■ **PROVIDED TEXT**:
[Begin]

In this and in a few articles hereafter, I intend to discuss various tax implications of development agreements. We shall discuss these deals from two angles - the owner's and the developer's. Let us start with your being an owner and wanting to give your land for development.
Development, in relation to land, usually means where the property is handed over by the owner to a builder who will construct a building on it to be shared by the owner and builder in agreed proportions. Typically, you will enter into an agreement with a builder for development of your land with an understanding that he will hand over, say 50% of the built up area to you on completion of construction. You may, or may not, take some cash down, either as a refundable/adjustable amount or a part of the consideration.
In a straight sale, there is a simple cash consideration without much risk to the owner. On the other hand, in a development agreement you give your land to the builder without much cash consideration and expect him to build on it with his own resources. Thereafter, you share the building. You may or may not sell your part of the building, while the builder is most likely to do so.
What are the expectations when properties are given on development? Tax-wise two major issues are: capital gains and pre-emptive acquisition by the income tax department. Then you and the builder will want to ensure that the damage resulting from stamp duty and registration charges are minimised. These are, of course, besides the major issues like ensuring that you will actually get the consideration promised, and in time - but that is something we need not discuss here.

[End]

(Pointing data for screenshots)
[Begin]

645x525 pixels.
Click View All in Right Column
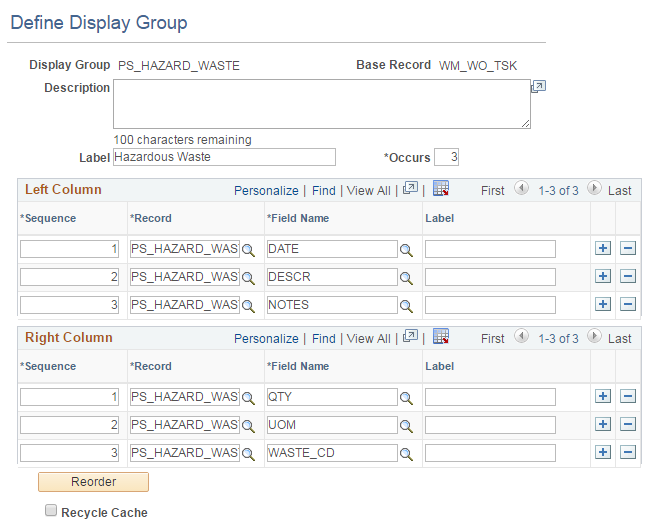pyautogui.click(x=368, y=338)
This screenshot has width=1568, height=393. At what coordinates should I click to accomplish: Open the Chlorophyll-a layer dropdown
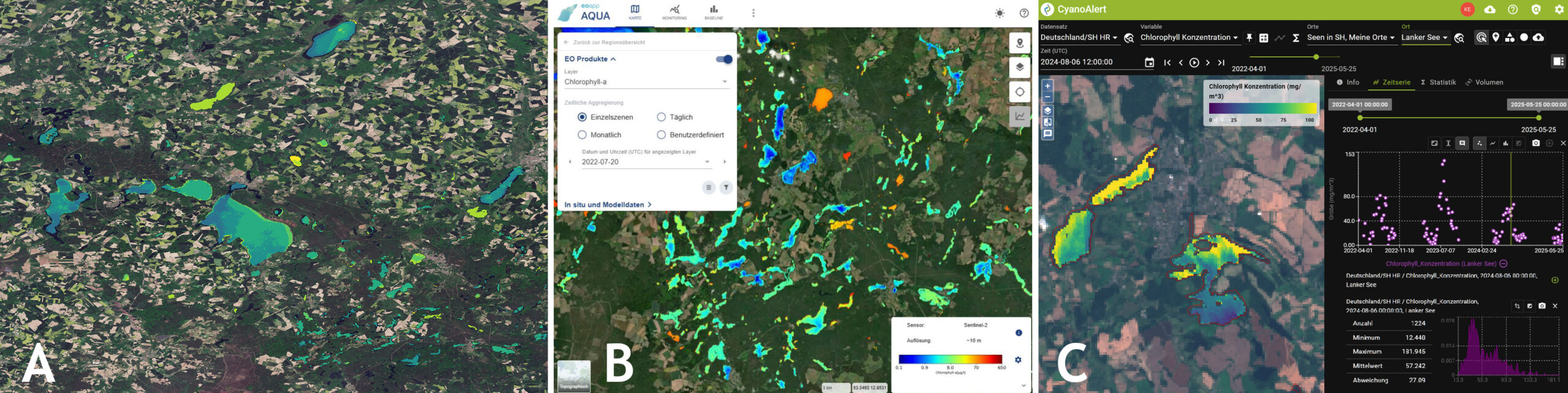pos(646,81)
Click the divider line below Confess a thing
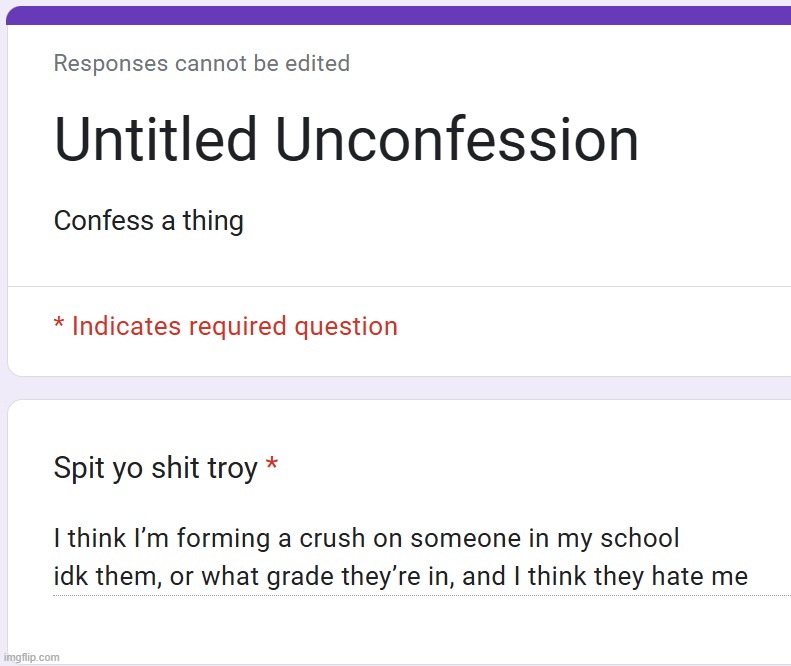This screenshot has width=791, height=666. (x=399, y=286)
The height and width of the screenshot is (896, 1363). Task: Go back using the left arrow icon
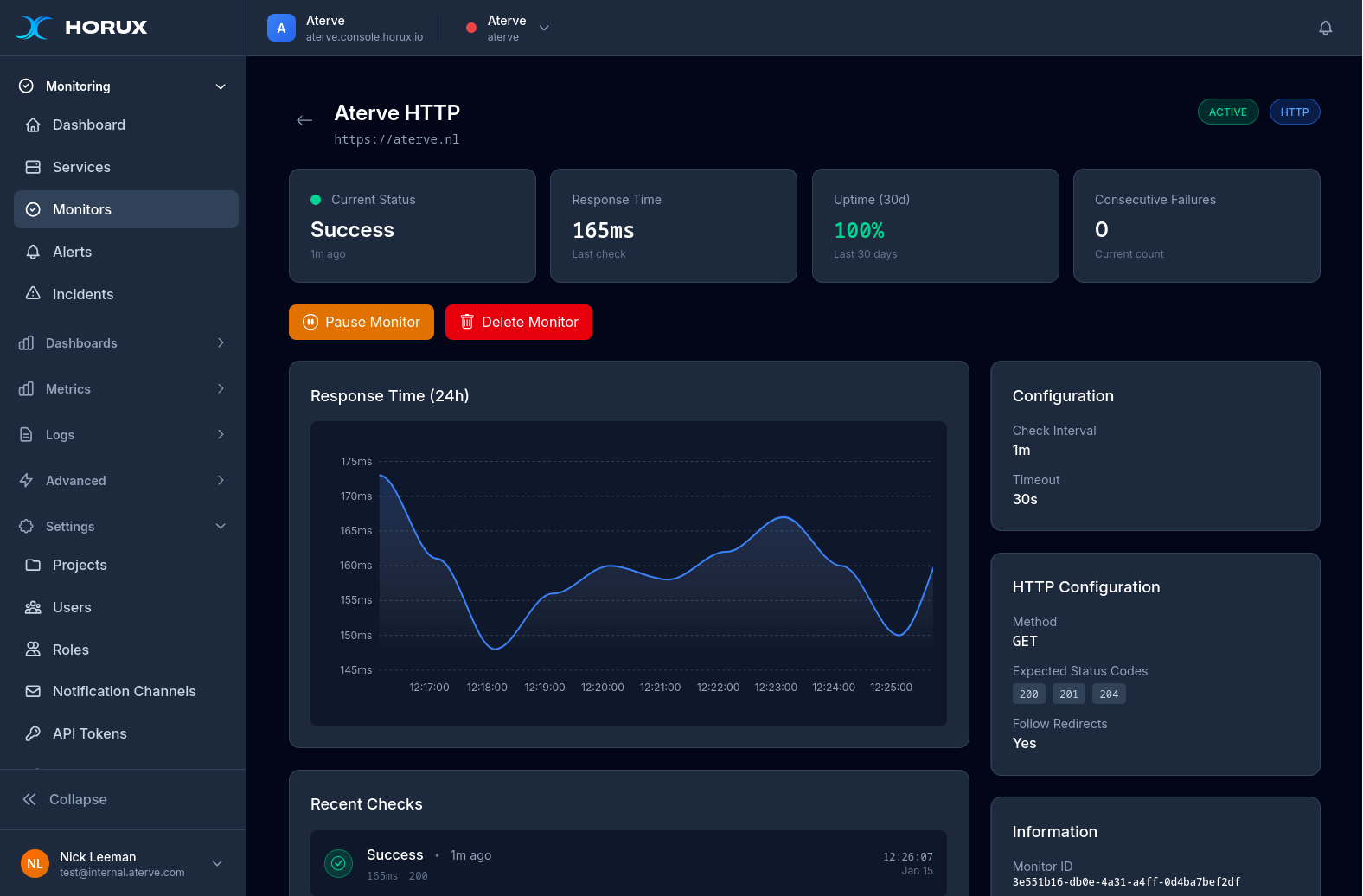[x=304, y=120]
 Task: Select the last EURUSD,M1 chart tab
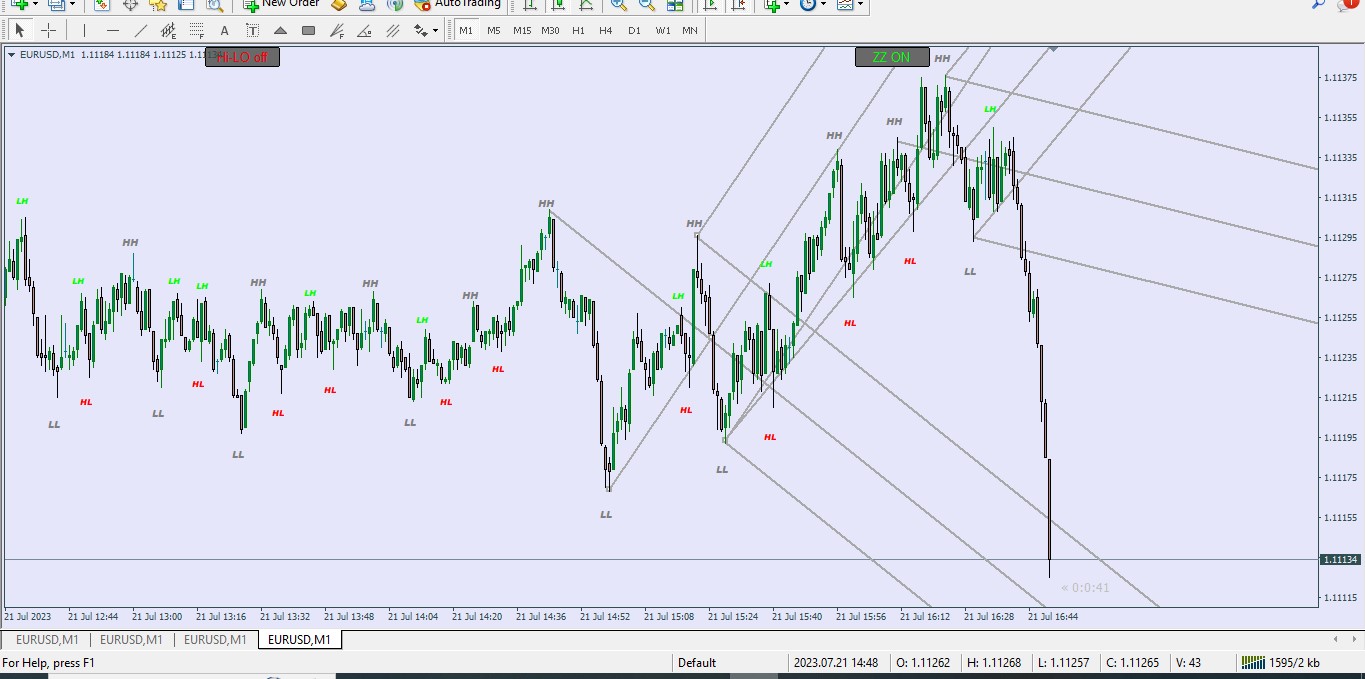[300, 639]
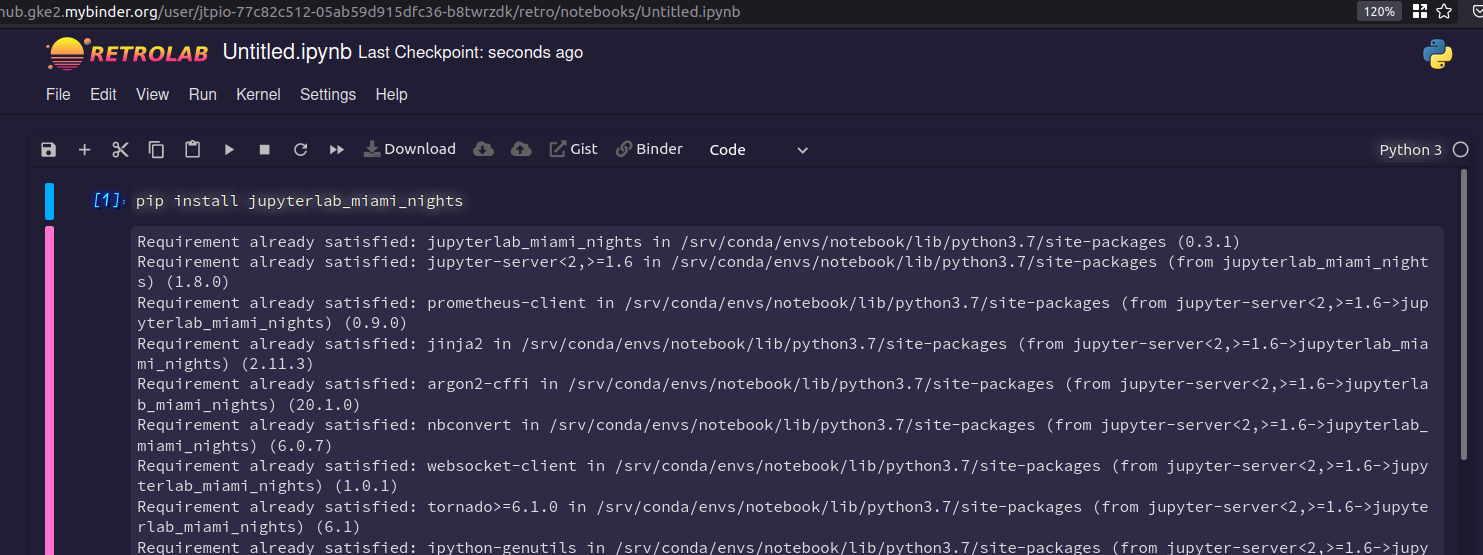Screen dimensions: 1483x555
Task: Open the Code cell type dropdown
Action: 758,149
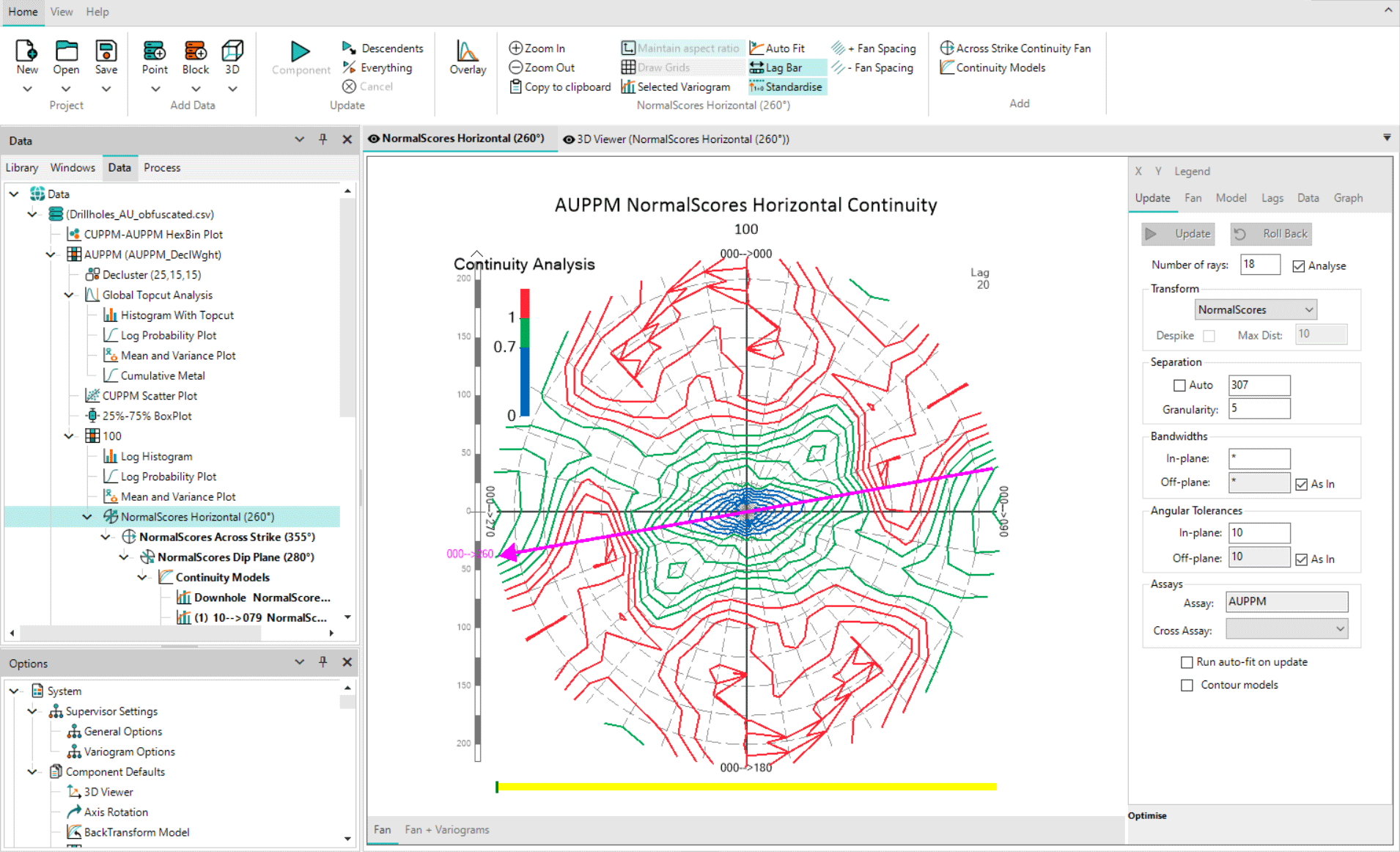Enable Auto separation checkbox
The width and height of the screenshot is (1400, 852).
pos(1179,385)
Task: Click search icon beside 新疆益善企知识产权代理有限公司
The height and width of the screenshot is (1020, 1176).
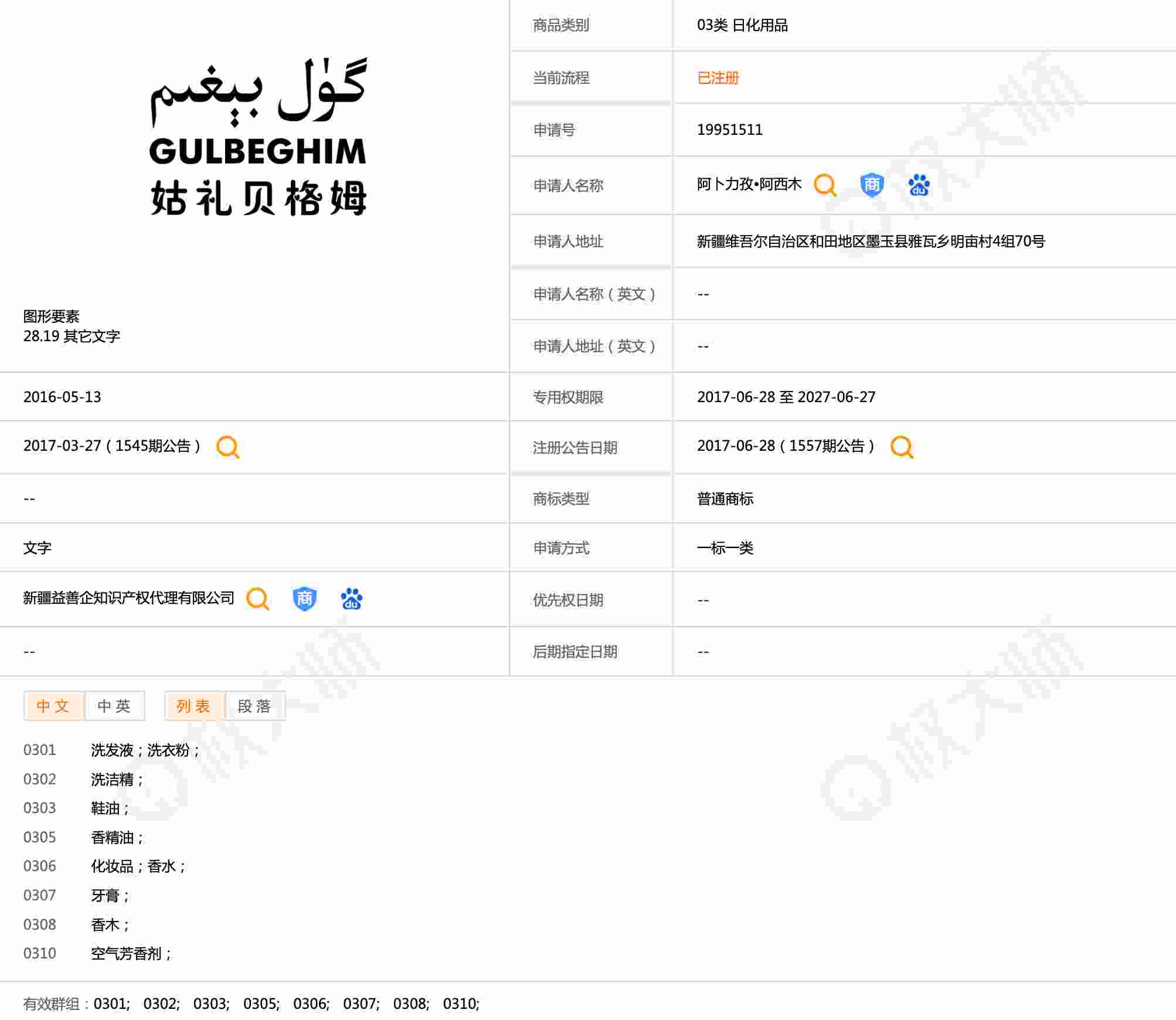Action: pyautogui.click(x=257, y=599)
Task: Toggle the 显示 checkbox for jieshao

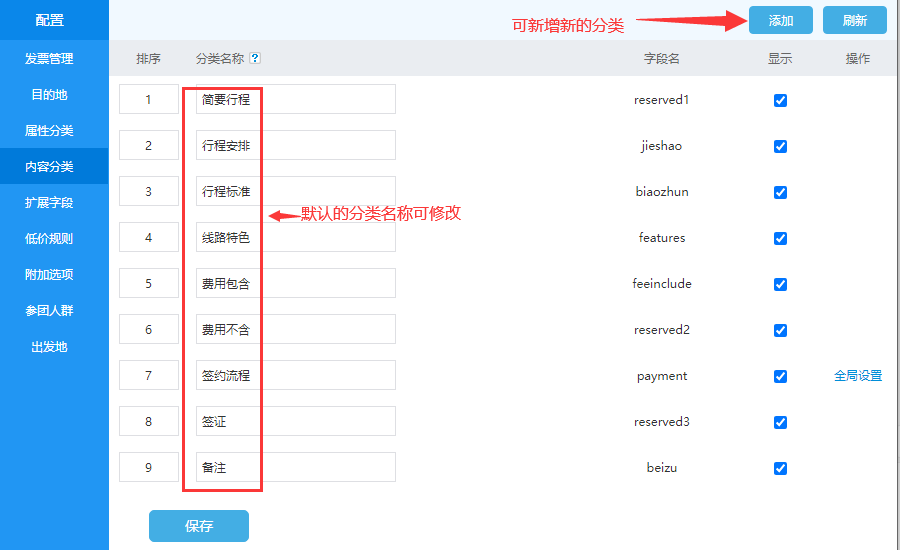Action: point(780,146)
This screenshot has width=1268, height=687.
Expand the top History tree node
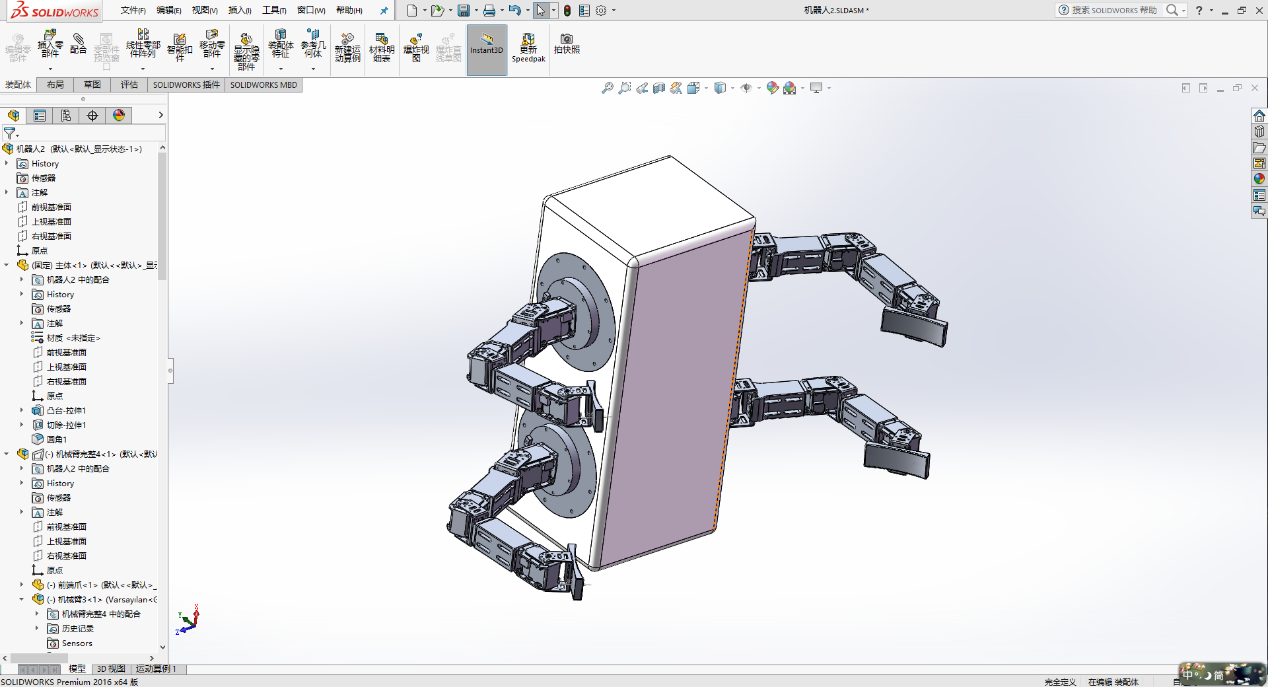point(7,163)
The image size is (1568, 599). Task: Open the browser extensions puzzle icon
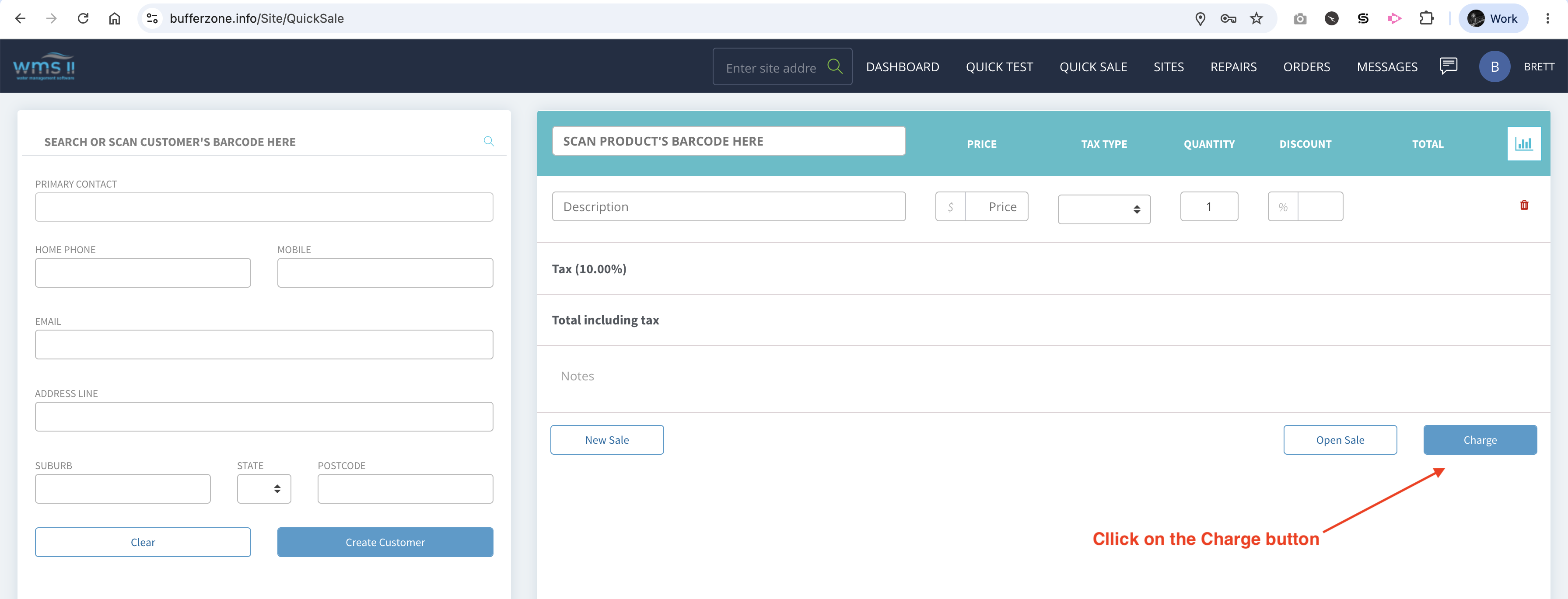point(1426,18)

[End]

■ **TASK INSTRUCTIONS**:
• 1. For each statement, decide whether it agrees with the text on development agreements. Answer yes or no and quote the words that settle it.
(a) In a development agreement, the owner usually receives a large cash payment for the land.
(b) The builder is expected to construct the building with his own resources.
(c) The text will go on to discuss whether the owner actually receives the promised consideration on time.
• 2. Answer these questions using the text on development agreements.
(a) From which two angles will the deals be discussed?
(b) What share of the built-up area is given as an example of what the builder hands over to the owner?
(c) What two major tax issues are named?
• 3. Proceed with the text on development agreements from its last sentence onward.

■ **RESULTS BY TASK**:
• 1.
(a) No: "you give your land to the builder without much cash consideration"
(b) Yes: "expect him to build on it with his own resources"
(c) No: "but that is something we need not discuss here"

• 2.
(a) The owner's and the developer's.
(b) 50%.
(c) Capital gains and pre-emptive acquisition by the income tax department.

• 3.
A question often asked is whether giving property on development will result in capital gains tax? I often wonder why this question should be asked so often, because the answer is quite clear: Yes. But since the question comes up so often, let us discuss why it is so.
Whenever you 'transfer' a capital asset there would result a capital gain or loss.
A capital asset is any property held by you except a few specified items like personal effects, stock in trade and rural agricultural lands. So, immovable property owned by you would be a capital asset.
Does giving property on development result in its transfer? For this, we should understand what is transfer under tax laws.
'Transfer' is a highly technical term in tax law and it is very necessary to understand what it means.
The original meaning of transfer was quite wide. The following were treated as cases of transfer:
- sale, exchange or relinquishment of an asset;
- extinguishment of rights in an asset;
- compulsory acquisition of an asset.
Note that transfer is not merely a sale of an asset. Even an exchange of an asset with another is transfer. Do you exchange your land with built up area? If so, there may be a transfer.
Even relinquishing - giving up - an asset to another is a transfer. Are you relinquishing your rights over your land in favour of the builder? If so, there may be a transfer.
Even if your rights in an asset are extinguished, there is a transfer.
But that was not enough for the taxman. The department found that taxpayers found ways and means of avoiding capital gains tax by artificially going outside the scope of the term 'transfer'. So, the meaning of the word 'transfer' was extended to include several other transactions that do not really mean transfer. So, the extended meaning includes the following:
- converting a capital asset into stock in trade;
- allowing possession of property in part performance of a contract;
- any transaction resulting in transferring, or enabling the enjoyment of immovable property. This may be by way of becoming a member or taking shares in a society, company etc or by way of any agreement or arrangement or in any other manner.
These clauses do extend the meaning of transfer really wide.
It is important that we understand what the last two clauses mean - you will know why as you read along.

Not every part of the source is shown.